Reg No
22830068
Rating
Regional
Categories of Special Interest
Architectural
Original Use
House
In Use As
House
Date
1700 - 1720
Coordinates
261106, 111040
Date Recorded
11/08/2003
Date Updated
--/--/--
Detached five-bay two-storey house with dormer attic, c.1710, with two-bay two-storey lean-to lower return to centre rear (west) elevation having two-bay two-storey flanking lower return to south-west. Refenestrated, c.1810, with openings possibly remodelled. Renovated, c.1885, with single-bay two-storey canted entrance bay added to north-east. Pitched slate roofs (lean-to to one return) with clay ridge tiles, rendered chimney stacks, square rooflights, and cast-iron rainwater goods on rendered eaves. Painted rendered, ruled and lined walls. Square-headed window openings possibly remodelled, c.1810, with stone sills and replacement 6/6 timber sash windows, c.1810. Replacement 1/1 timber sash windows, c.1885, to rear (west) elevation and to returns. Round-headed door openings with replacement timber panelled doors, c.1885, and spoked fanlights. Set perpendicular to road in grounds shared with Saint John’s College with side (south) elevation fronting on to road, and part-overgrown grounds to site.

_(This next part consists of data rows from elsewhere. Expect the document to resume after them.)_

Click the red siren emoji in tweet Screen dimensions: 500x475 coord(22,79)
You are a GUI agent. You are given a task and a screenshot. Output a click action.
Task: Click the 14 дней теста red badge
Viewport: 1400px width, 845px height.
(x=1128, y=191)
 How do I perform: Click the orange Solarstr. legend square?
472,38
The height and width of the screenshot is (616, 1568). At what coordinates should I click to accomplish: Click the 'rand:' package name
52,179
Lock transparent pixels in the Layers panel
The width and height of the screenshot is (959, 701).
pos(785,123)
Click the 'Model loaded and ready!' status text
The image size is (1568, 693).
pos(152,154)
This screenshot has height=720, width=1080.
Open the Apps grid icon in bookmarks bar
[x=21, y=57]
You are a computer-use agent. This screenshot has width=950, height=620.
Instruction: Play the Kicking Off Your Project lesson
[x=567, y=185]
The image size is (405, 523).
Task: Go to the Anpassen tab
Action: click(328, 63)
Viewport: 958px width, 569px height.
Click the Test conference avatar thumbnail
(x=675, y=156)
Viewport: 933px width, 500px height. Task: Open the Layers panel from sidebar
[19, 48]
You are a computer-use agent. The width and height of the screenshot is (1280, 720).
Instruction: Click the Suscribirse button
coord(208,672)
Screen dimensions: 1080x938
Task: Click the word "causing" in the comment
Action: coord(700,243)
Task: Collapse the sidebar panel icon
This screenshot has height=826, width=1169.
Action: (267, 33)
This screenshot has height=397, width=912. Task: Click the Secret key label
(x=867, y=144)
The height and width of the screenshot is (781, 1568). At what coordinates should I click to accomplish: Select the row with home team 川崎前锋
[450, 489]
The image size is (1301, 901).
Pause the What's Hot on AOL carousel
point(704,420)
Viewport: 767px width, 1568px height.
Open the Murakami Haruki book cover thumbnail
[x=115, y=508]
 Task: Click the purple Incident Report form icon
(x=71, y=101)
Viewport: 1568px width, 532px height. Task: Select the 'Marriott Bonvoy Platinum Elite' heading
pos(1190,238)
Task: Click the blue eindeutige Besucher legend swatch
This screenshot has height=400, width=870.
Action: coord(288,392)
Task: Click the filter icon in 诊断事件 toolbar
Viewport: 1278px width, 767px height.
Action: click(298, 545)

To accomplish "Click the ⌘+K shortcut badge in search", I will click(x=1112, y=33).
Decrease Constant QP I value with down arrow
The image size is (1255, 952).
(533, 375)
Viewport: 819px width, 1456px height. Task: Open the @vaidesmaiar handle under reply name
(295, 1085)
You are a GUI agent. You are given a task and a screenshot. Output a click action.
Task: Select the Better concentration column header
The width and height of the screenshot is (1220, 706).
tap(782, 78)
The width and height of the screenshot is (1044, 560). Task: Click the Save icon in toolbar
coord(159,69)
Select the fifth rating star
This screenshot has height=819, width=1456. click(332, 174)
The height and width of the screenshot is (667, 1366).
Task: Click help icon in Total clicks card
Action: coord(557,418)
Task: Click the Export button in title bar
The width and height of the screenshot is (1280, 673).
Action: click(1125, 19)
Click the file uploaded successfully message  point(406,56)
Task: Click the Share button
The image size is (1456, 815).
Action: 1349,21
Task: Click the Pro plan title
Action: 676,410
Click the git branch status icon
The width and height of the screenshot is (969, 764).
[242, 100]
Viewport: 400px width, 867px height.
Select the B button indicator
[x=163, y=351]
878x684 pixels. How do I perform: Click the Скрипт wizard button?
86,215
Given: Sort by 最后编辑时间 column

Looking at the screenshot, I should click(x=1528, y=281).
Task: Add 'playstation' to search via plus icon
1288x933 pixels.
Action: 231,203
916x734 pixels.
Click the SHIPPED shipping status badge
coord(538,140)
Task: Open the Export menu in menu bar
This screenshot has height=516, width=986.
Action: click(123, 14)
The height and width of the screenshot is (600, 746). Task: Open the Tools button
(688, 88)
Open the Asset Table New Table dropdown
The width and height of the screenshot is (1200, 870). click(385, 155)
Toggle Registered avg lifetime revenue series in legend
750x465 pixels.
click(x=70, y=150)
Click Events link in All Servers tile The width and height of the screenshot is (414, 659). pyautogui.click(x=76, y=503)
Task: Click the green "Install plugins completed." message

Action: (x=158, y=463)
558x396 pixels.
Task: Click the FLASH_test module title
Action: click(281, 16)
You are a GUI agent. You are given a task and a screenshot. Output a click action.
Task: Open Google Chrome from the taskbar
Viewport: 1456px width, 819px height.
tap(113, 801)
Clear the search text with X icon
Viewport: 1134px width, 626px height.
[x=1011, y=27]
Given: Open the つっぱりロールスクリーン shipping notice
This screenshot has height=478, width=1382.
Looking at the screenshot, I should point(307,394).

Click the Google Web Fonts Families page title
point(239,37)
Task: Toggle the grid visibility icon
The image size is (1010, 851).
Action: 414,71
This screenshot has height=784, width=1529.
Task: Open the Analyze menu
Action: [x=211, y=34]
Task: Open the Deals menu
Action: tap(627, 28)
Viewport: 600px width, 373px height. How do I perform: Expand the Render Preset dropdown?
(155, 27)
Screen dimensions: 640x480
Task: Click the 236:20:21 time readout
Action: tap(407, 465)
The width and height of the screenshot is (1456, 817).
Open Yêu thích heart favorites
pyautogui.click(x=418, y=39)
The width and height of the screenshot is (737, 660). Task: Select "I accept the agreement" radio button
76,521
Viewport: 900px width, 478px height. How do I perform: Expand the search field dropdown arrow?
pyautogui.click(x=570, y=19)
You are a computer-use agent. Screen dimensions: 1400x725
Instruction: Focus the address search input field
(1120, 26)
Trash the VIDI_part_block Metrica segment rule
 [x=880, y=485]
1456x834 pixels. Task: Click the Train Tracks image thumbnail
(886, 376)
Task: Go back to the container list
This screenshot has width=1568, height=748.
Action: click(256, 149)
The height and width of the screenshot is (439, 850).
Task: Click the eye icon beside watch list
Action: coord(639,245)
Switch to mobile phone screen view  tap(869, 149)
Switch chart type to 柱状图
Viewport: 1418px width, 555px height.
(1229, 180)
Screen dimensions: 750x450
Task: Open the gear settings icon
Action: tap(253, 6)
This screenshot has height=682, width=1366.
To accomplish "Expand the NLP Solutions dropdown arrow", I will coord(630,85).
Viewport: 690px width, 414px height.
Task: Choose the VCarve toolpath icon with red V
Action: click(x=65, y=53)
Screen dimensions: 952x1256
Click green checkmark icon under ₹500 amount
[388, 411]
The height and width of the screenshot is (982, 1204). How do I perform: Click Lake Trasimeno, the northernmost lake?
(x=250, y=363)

An important, middle-size house of considerable vintage, as identified by the closely-grouped openings, and the steep pitch of the roof. Well maintained, the house retains an early form and massing, together with important salient features and materials, while alterations and additions over two periods in the nineteenth century have become an integral component of the historic fabric of the composition. The house has a pleasing impact in the streetscape, the vertical massing of the composition defining the house on Richardson’s Folly.